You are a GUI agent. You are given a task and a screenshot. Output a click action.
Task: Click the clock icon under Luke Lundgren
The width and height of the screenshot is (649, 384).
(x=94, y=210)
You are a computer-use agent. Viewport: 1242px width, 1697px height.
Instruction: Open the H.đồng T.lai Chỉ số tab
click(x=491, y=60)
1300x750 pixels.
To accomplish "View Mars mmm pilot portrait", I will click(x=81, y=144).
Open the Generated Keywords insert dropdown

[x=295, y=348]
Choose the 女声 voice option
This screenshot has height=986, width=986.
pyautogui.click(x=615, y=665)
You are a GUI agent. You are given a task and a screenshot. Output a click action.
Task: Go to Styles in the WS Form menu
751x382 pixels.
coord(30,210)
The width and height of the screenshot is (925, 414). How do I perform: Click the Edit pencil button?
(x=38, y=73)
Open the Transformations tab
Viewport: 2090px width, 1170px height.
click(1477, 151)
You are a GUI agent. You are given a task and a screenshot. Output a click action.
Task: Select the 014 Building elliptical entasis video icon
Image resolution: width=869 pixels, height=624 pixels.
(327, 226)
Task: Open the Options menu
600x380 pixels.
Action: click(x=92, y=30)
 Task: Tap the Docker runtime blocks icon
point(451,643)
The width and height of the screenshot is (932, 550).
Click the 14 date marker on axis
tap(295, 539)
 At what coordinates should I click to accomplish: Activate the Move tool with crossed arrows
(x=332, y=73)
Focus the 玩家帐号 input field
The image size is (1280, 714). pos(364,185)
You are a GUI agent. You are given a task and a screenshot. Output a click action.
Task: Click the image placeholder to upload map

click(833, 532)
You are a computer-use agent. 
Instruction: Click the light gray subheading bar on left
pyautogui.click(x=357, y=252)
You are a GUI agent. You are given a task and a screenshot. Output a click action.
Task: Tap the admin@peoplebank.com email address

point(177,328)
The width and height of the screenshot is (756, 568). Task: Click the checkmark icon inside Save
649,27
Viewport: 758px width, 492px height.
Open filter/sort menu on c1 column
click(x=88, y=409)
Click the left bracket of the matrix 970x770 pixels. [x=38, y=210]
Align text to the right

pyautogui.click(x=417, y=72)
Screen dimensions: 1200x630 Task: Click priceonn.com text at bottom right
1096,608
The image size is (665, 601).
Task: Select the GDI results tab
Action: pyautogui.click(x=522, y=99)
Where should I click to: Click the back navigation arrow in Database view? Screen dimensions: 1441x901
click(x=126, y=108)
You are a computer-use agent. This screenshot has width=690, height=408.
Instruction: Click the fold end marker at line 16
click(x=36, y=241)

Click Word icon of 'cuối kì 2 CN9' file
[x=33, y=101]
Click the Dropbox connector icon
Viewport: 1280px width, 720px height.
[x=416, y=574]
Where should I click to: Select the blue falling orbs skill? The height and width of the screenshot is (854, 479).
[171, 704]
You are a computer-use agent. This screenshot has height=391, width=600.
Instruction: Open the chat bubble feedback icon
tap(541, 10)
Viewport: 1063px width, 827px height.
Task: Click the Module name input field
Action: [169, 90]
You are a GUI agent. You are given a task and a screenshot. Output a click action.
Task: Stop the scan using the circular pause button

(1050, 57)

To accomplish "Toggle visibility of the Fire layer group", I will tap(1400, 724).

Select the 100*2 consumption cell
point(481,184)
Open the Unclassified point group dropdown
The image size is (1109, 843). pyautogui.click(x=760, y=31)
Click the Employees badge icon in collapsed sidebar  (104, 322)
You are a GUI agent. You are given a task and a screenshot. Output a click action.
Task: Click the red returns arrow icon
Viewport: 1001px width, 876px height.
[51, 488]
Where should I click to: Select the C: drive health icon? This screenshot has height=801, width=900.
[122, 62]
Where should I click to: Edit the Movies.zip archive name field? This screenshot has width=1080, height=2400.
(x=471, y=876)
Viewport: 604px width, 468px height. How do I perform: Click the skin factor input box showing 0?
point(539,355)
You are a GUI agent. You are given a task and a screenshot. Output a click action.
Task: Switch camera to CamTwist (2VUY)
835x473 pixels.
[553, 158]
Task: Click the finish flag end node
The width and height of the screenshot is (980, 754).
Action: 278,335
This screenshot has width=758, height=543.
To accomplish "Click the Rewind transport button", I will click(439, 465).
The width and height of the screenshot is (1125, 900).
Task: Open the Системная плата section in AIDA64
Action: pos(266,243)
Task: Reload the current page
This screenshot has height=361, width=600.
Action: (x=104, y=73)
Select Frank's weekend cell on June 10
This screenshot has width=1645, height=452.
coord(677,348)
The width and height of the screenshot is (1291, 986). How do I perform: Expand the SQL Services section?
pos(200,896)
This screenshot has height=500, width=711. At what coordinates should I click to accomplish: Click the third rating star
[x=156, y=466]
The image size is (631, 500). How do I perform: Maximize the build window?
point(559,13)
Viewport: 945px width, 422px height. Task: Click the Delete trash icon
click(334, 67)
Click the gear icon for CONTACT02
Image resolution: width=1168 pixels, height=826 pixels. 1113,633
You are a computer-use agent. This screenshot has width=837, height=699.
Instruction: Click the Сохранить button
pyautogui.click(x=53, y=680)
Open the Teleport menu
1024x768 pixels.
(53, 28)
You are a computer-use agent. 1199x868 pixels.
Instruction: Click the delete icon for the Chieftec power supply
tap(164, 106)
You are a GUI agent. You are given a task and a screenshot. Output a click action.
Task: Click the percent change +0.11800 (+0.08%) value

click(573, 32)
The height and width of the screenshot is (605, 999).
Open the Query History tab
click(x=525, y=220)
────────────────────
ASSIGNMENT
Set the data down again in full. Keep it exact.

FINISHED EXERCISE
You are a GUI agent. You are given a task and a screenshot. Output a click action.
Task: Click the clock icon under Luke Lundgren
The width and height of the screenshot is (649, 384).
(x=94, y=210)
You are a computer-use agent. Viewport: 1242px width, 1697px height.
Instruction: Open the H.đồng T.lai Chỉ số tab
click(x=491, y=60)
1300x750 pixels.
To accomplish "View Mars mmm pilot portrait", I will click(x=81, y=144).
Open the Generated Keywords insert dropdown

[x=295, y=348]
Choose the 女声 voice option
This screenshot has height=986, width=986.
pyautogui.click(x=615, y=665)
You are a GUI agent. You are given a task and a screenshot. Output a click action.
Task: Go to Styles in the WS Form menu
751x382 pixels.
coord(30,210)
The width and height of the screenshot is (925, 414). How do I perform: Click the Edit pencil button?
(x=38, y=73)
Open the Transformations tab
Viewport: 2090px width, 1170px height.
click(1477, 151)
You are a GUI agent. You are given a task and a screenshot. Output a click action.
Task: Select the 014 Building elliptical entasis video icon
Image resolution: width=869 pixels, height=624 pixels.
(327, 226)
Task: Open the Options menu
600x380 pixels.
Action: click(x=92, y=30)
 Task: Tap the Docker runtime blocks icon
point(451,643)
The width and height of the screenshot is (932, 550).
Click the 14 date marker on axis
tap(295, 539)
 At what coordinates should I click to accomplish: Activate the Move tool with crossed arrows
(x=332, y=73)
Focus the 玩家帐号 input field
The image size is (1280, 714). pos(364,185)
You are a GUI agent. You are given a task and a screenshot. Output a click action.
Task: Click the image placeholder to upload map

click(833, 532)
You are a computer-use agent. 
Instruction: Click the light gray subheading bar on left
pyautogui.click(x=357, y=252)
You are a GUI agent. You are given a task and a screenshot. Output a click action.
Task: Tap the admin@peoplebank.com email address

point(177,328)
The width and height of the screenshot is (756, 568). Task: Click the checkmark icon inside Save
649,27
Viewport: 758px width, 492px height.
Open filter/sort menu on c1 column
click(x=88, y=409)
Click the left bracket of the matrix 970x770 pixels. [x=38, y=210]
Align text to the right

pyautogui.click(x=417, y=72)
Screen dimensions: 1200x630 Task: Click priceonn.com text at bottom right
1096,608
The image size is (665, 601).
Task: Select the GDI results tab
Action: pyautogui.click(x=522, y=99)
Where should I click to: Click the back navigation arrow in Database view? Screen dimensions: 1441x901
click(x=126, y=108)
You are a computer-use agent. This screenshot has width=690, height=408.
Instruction: Click the fold end marker at line 16
click(x=36, y=241)

Click Word icon of 'cuối kì 2 CN9' file
[x=33, y=101]
Click the Dropbox connector icon
Viewport: 1280px width, 720px height.
[x=416, y=574]
Where should I click to: Select the blue falling orbs skill? The height and width of the screenshot is (854, 479).
[171, 704]
You are a computer-use agent. This screenshot has height=391, width=600.
Instruction: Open the chat bubble feedback icon
tap(541, 10)
Viewport: 1063px width, 827px height.
Task: Click the Module name input field
Action: [169, 90]
You are a GUI agent. You are given a task and a screenshot. Output a click action.
Task: Stop the scan using the circular pause button

(1050, 57)

To accomplish "Toggle visibility of the Fire layer group", I will tap(1400, 724).

Select the 100*2 consumption cell
point(481,184)
Open the Unclassified point group dropdown
The image size is (1109, 843). pyautogui.click(x=760, y=31)
Click the Employees badge icon in collapsed sidebar  (104, 322)
You are a GUI agent. You are given a task and a screenshot. Output a click action.
Task: Click the red returns arrow icon
Viewport: 1001px width, 876px height.
[51, 488]
Where should I click to: Select the C: drive health icon? This screenshot has height=801, width=900.
[122, 62]
Where should I click to: Edit the Movies.zip archive name field? This screenshot has width=1080, height=2400.
(x=471, y=876)
Viewport: 604px width, 468px height. How do I perform: Click the skin factor input box showing 0?
point(539,355)
You are a GUI agent. You are given a task and a screenshot. Output a click action.
Task: Switch camera to CamTwist (2VUY)
835x473 pixels.
[553, 158]
Task: Click the finish flag end node
The width and height of the screenshot is (980, 754).
Action: 278,335
This screenshot has width=758, height=543.
To accomplish "Click the Rewind transport button", I will click(439, 465).
The width and height of the screenshot is (1125, 900).
Task: Open the Системная плата section in AIDA64
Action: pos(266,243)
Task: Reload the current page
This screenshot has height=361, width=600.
Action: (x=104, y=73)
Select Frank's weekend cell on June 10
This screenshot has width=1645, height=452.
coord(677,348)
The width and height of the screenshot is (1291, 986). How do I perform: Expand the SQL Services section?
pos(200,896)
This screenshot has height=500, width=711. At what coordinates should I click to accomplish: Click the third rating star
[x=156, y=466]
The image size is (631, 500). How do I perform: Maximize the build window?
point(559,13)
Viewport: 945px width, 422px height. Task: Click the Delete trash icon
click(334, 67)
Click the gear icon for CONTACT02
Image resolution: width=1168 pixels, height=826 pixels. 1113,633
You are a computer-use agent. This screenshot has width=837, height=699.
Instruction: Click the Сохранить button
pyautogui.click(x=53, y=680)
Open the Teleport menu
1024x768 pixels.
(53, 28)
You are a computer-use agent. 1199x868 pixels.
Instruction: Click the delete icon for the Chieftec power supply
tap(164, 106)
You are a GUI agent. You are given a task and a screenshot. Output a click action.
Task: Click the percent change +0.11800 (+0.08%) value

click(573, 32)
The height and width of the screenshot is (605, 999).
Open the Query History tab
click(x=525, y=220)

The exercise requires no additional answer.